IATA Survey Shows Passengers Will Use Biometrics if it Improves Airport Processes

Most airline travelers globally are willing to use biometrics to identify themselves if it means faster processing times through airport, the International Air Transport Association (IATA) says based on the results of its 2021 Global Passenger Survey. The other main finding from the survey is that passengers want to spend less time in lines. “Passengers have spoken and want technology to work harder, so they spend less time being processed or standing in queues,” says Nick Careen, IATA’s senior vice president for Operations, Safety and Security. “And they are willing to use biometric data if it delivers this result. Before traffic ramps-up, we have a window of opportunity to ensure a smooth return to travel post pandemic and deliver long-term efficiency improvements for passengers, airlines, airports and governments.” The survey says 73 percent of passengers are willing to share their biometric data to improve airport processes, up from 46 percent in 2019. It says 36 percent of passengers have experienced using their biometric data when traveling, with 86 percent of them satisfied. It also says that 88 percent will share immigration data prior to departure for expedited processing. A majority of respondents, 56 percent, are concerned about data breaches and 52 percent want to know who their data is being shared with and how it is being processed. When it comes to standing in lines, 55 percent say queuing at boarding is s top priority for improvement and 41 percent saying that waiting at security screening is a top priority to be improved. It says 38 percent of passengers identified queuing at border control and immigration is a top area to improve.

NATO Hosts Counter UAS Exercise

NATO this month hosted a live 10-day exercise that included more than 20 vendors that deployed about 70 systems improve capabilities to counter-drones, particularly interoperability. The systems included sensors, counter-drone equipment, and command and control systems and exercise drones. The Counter Unmanned Aircraft System (C-UAS) Technical Interoperability Exercise 2021 was done by NATO’s Communications and Information (NCI)Agency at the Lt. Gen. Best Barracks in Vredepeel, the Netherlands. The systems used in the exercise included NCI’s ARTEMIS prototype, which uses machine learning to detect and classify drones. ARTEMIS “is an essential tool to help the agency understand the technology being used in the market and to identify areas where NATO would benefit from developing standards around counter-UAS systems,” says Maj. Gen. Goksel Sevindik, chief of staff at NCI.
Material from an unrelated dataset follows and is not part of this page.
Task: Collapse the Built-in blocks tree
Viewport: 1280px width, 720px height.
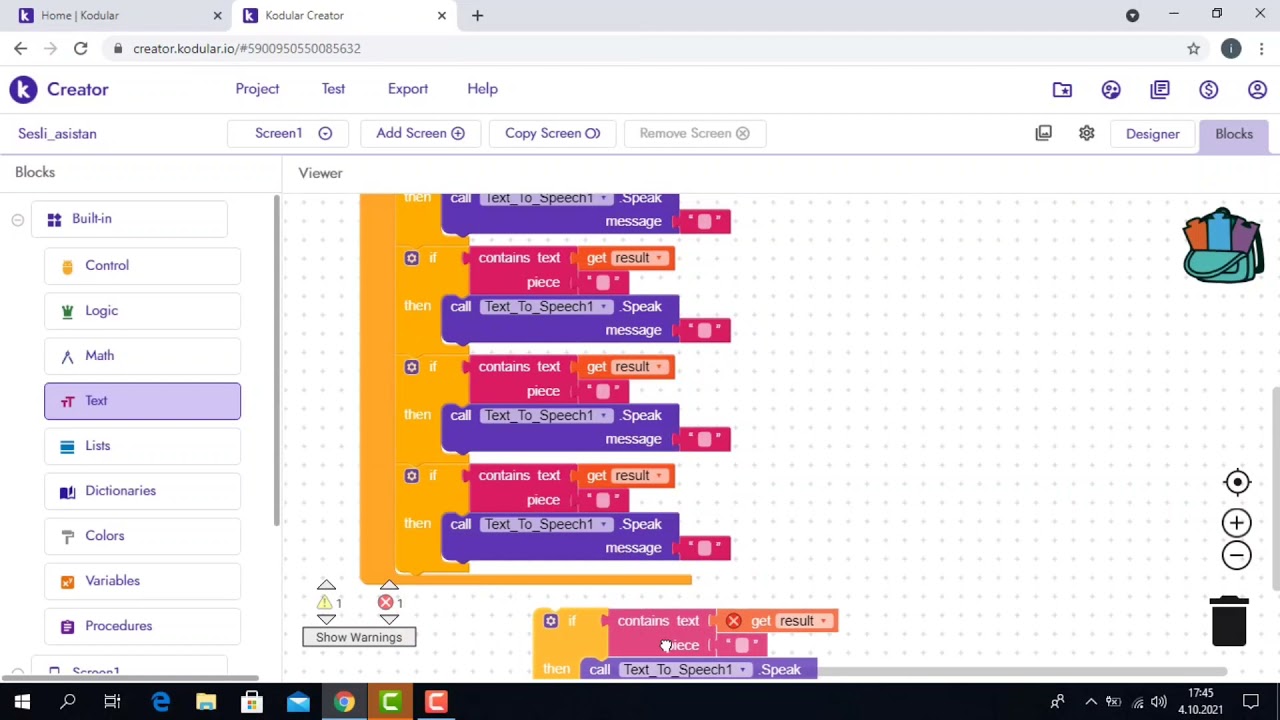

Fortem Introduces Longer-Range Counter-Drone System

Fortem Technologies has introduced its SkyDome System 3.7, which detects and mitigates potential drone threats from longer ranges. The Utah-based company says the SkyDome 3.7 increases the range for target validation and adds more urban clutter suppression algorithms, enabling the defeat of low flying targets at longer ranges in urban and other highly cluttered environments. “The SkyDome System naturally evolves to safely defeat larger and multiple targets where other systems are limited by cost, size, power, range, safety, or single drone targeting,” says Timothy Bean, Fortem’s CEO. “This 3.7 update is an example of that natural evolution where updates are added to a fundamentally disruptive autonomous architecture to create real, viable, ongoing solutions to the evolving drone threat.” SkyDome consists of the small form factor TrueView radar, and DroneHunter, a small unmanned aircraft system that autonomously pursued, captures and tows away dangerous drones. Fortem says the updated system allows DroneHunter to intercept threats up to three time further than competed C-UAS solutions. Fortem also says that SkyDome 3.7 has a long-range camera option to extend the ability to validate a target visually.